- Collected data
□ □ □ □ □ □ □

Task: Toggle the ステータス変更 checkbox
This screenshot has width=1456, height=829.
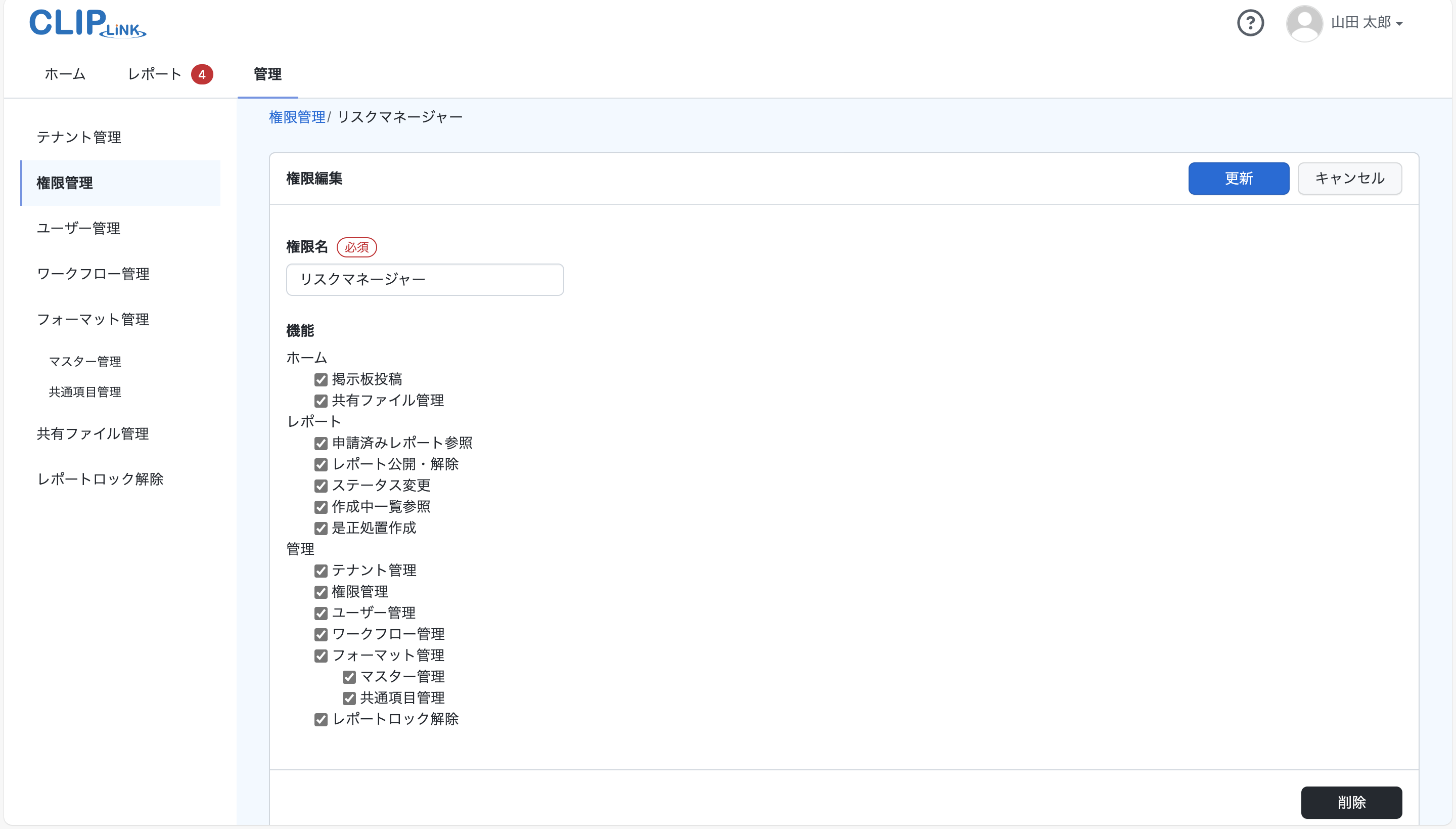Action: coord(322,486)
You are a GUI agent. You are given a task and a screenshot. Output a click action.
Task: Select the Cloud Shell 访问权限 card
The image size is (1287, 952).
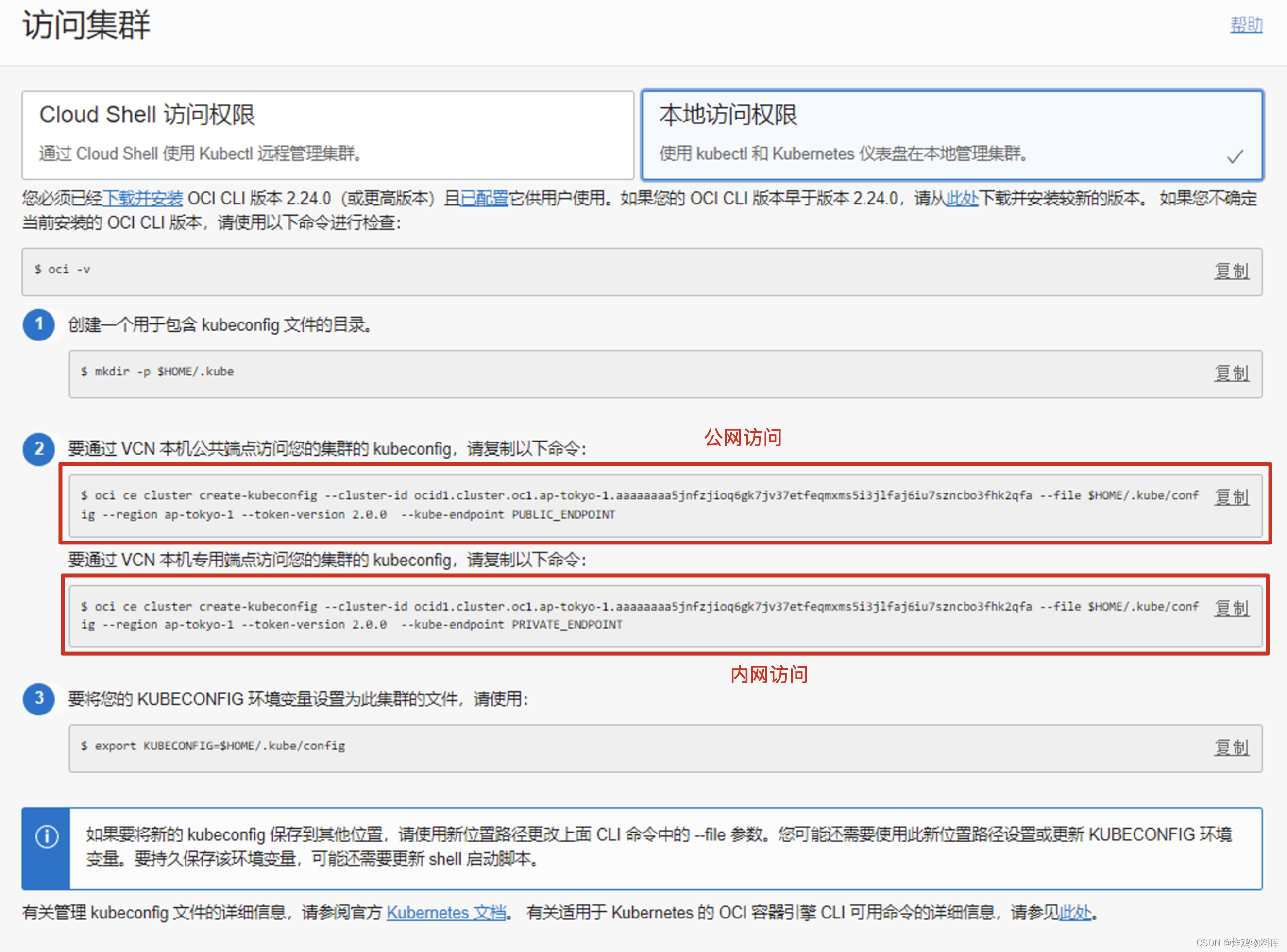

□ □ □ □ □ □ □

- About this task
Exactly the lines from the line with "This screenshot has width=1456, height=829." through the end of the data are to be reproduced, and no picture is to be included.

- Written answer
This screenshot has width=1456, height=829.
Action: coord(322,486)
You are a GUI agent. You are given a task and a screenshot. Output a click action.
Task: Select the Cloud Shell 访问权限 card
The image size is (1287, 952).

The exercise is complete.